17 December 2006

How to Roast Chestnuts

We've had a warm spell in Wisconsin, with temperatures hovering around 40 by day and 25 by night. Days are overcast and dull. Evenings are dark and inky but for the scads of colored lights around the neighborhood. The air smells of cold and wood smoke.

You can feel winter solstice is just around the corner.

Tonight seemed like a night for roasting chestnuts. I had plenty of inspiration from fellow bloggers. Christine at Christine Cooks, who always does such romantic things with food and wine, roasted them a few weeks ago. That inspired me to buy some chestnuts, step one.

At Cucina Testa Rossa on Dec. 15, Laura posted an evocative photo of a chestnut vendor in Luxembourg Gardens. I could feel the Paris breeze on my face and smell the Paris smell (imagining, because I have not been there in fall). That galvanized me to roast them, step two.

I don't have a fireplace, so my chestnuts weren't roasted on an open fire. (I've eaten them that way on a blizzard-y evening in December, and they are wonderful. It's the idea of the open fire that adds to the charm and the flavor.)

I do have an oven and plenty of old baking sheets.

Here's how I did it:

• I washed them, allowed them to dry and then using a little Victorinox paring knife, cut crosses in flat, dull topside of the shiny chestnut.

• I pre-heated my oven to 425 and found an old cookie sheet. I placed the chestnuts on the sheet, cross side up (as best I could). I left them in the oven for about 25 minutes, until they looked easy to peel.

• I let the chestnuts cool for just a bit, then wrapped them in a clean kitchen towel and squeezed them. They crackled and were ready to peel. I removed the inner skins, as well as the hard outer shells.

My next chestnut challenge is this: I've bought some chestnut pasta at the supermarket. What to do with it? Ideas are welcome.

8 comments:

FarmgirlCyn said...

We've had the same crazy weather pattern here in west Michigan...days have been in the low 50's! Today, I kid you not, I found a dandelion!
NO idea what to do with chestnut pasta. You wouldn't want an overwhelming sauce, as the flavor of the pasta wouldn't shine thru. The only thing I've done with fresh chestnuts is add them to the turkey stuffing. Wouldn't mind trying them, tho, as I've seen some of the blogs you mentioned.

Mimi said...

A dandelion in December? I've seen that in October but never this time of year.

I'm sure I'll have fun trying to come up with something for the pasta. I think you are right, though, about not overwhelming the flavor.

Jann said...

You are just so incredible to go through all roasting-how wonderful. Each time I am away in the fall or winter, I always purchase chesnuts from the vendors on the streets!

Mimi said...

It was really pretty easy — just make sure you use a heavy kitchen mitt when you are holding the chestnut for cutting.

Now I'm on a recipe search because I've got a lot of chestnusts and I want to try somehting different with them.

christine said...

Wow!
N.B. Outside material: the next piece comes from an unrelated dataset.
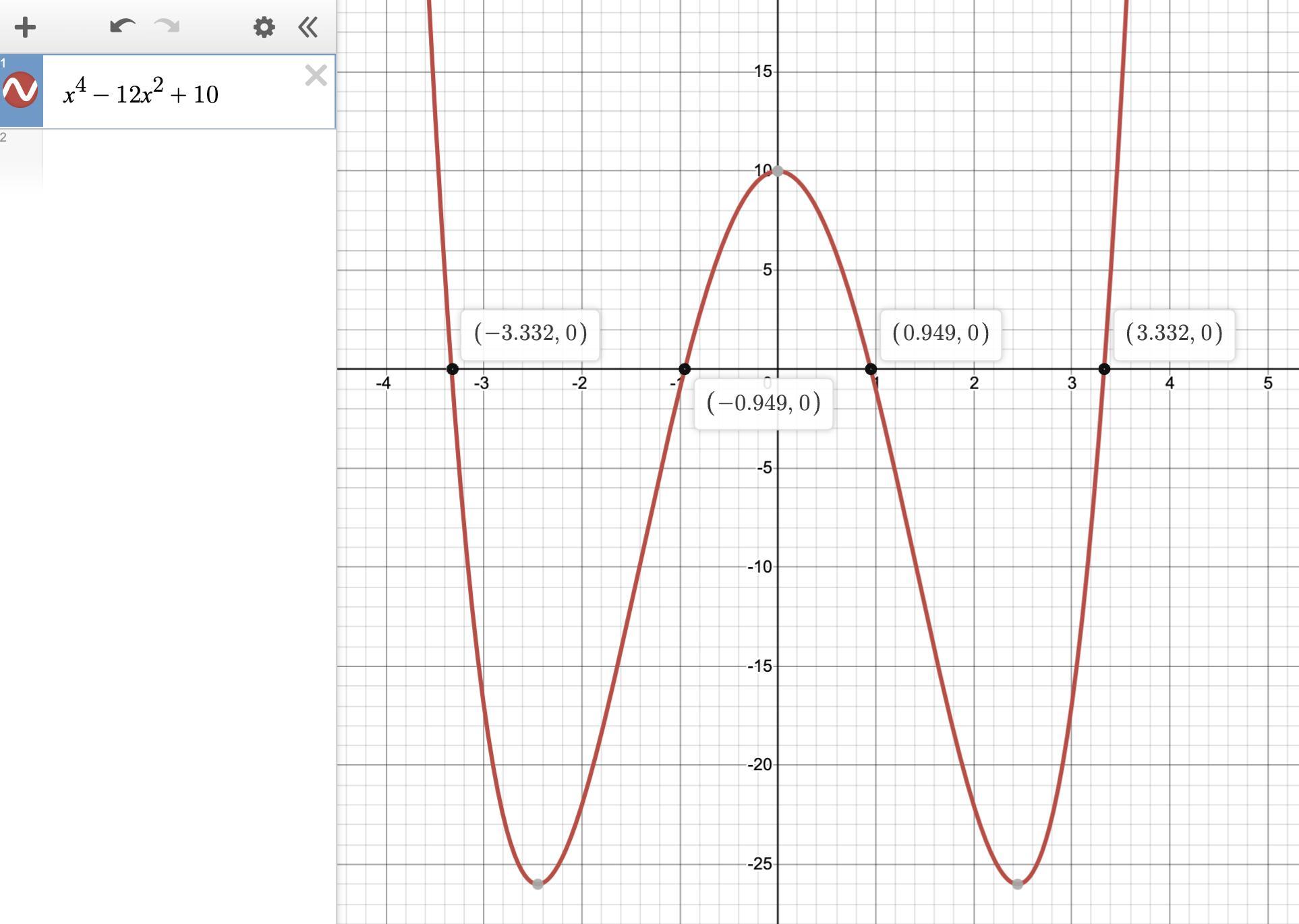Viewport: 1299px width, 924px height.
Task: Click the root point at (−3.332, 0)
Action: [x=453, y=369]
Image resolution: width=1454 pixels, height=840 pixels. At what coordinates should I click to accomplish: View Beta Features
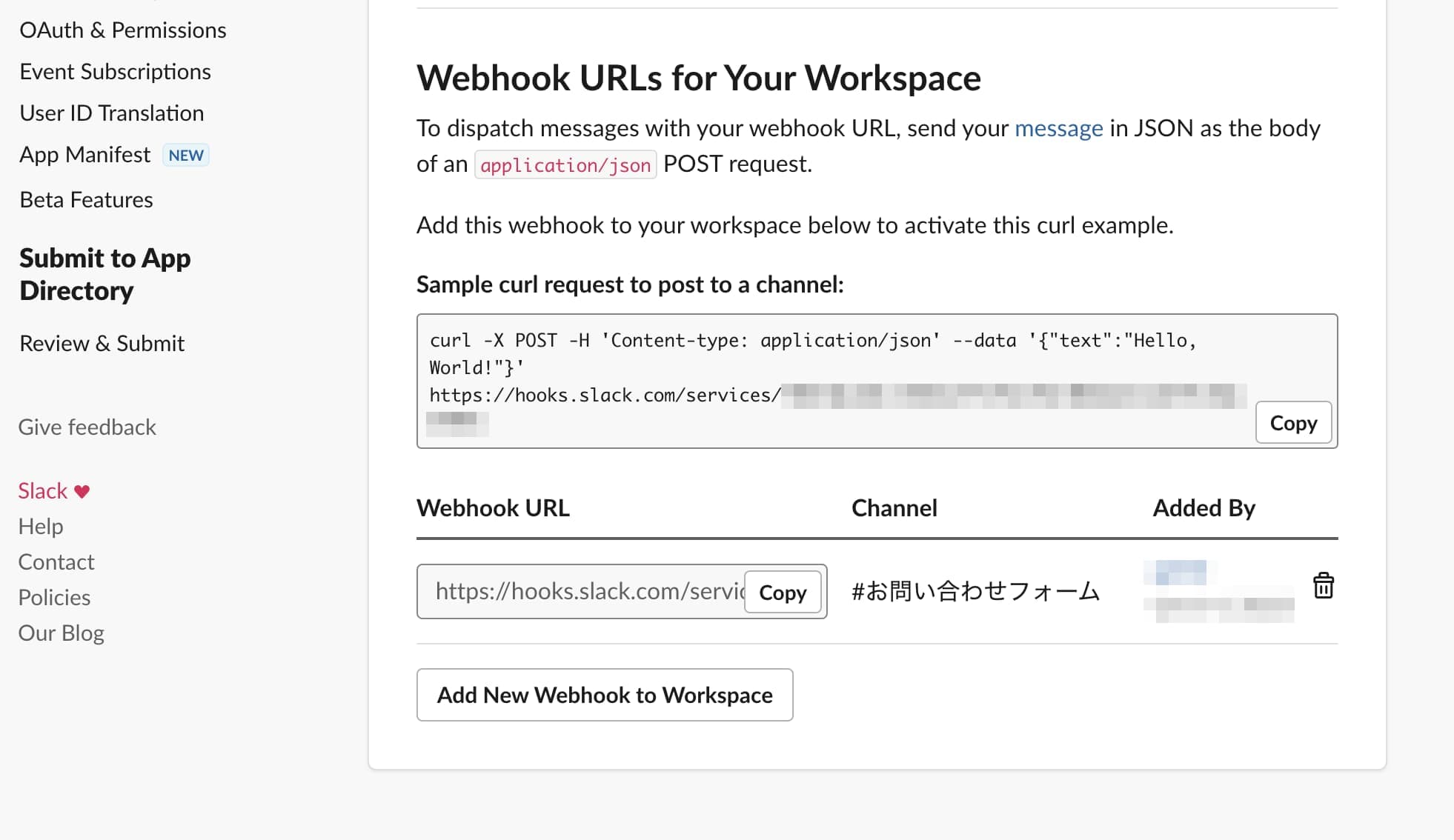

Your roasted chestnuts came out way better than mine. I'll have to follow your instructions next time!

Mimi said...

I might actually have overcooked them a bit. But the color is lovely!

Katie said...

I have a chestnut tree in the neighborhood, so I get them free for roasting. They're good - but never as good as the ones I buy from a street vendor in a paper cone to nibble on as we window shop...must be the whole ambience thing...

Mimi said...

We have a tree in our side yard — I am told chestnut trees are "borderline" for this area and it never did very well. Anyway, in 2005 we were in Paris at the height of the chestnut bloom there, which comes about 6 weeks before ours. That year our own tree was magnificent for the first time. We figured somehow the tree sensed it needed to put on a show for us, to show us that it could compete with the Parisians.

In 2006, the tree was back to its normal state.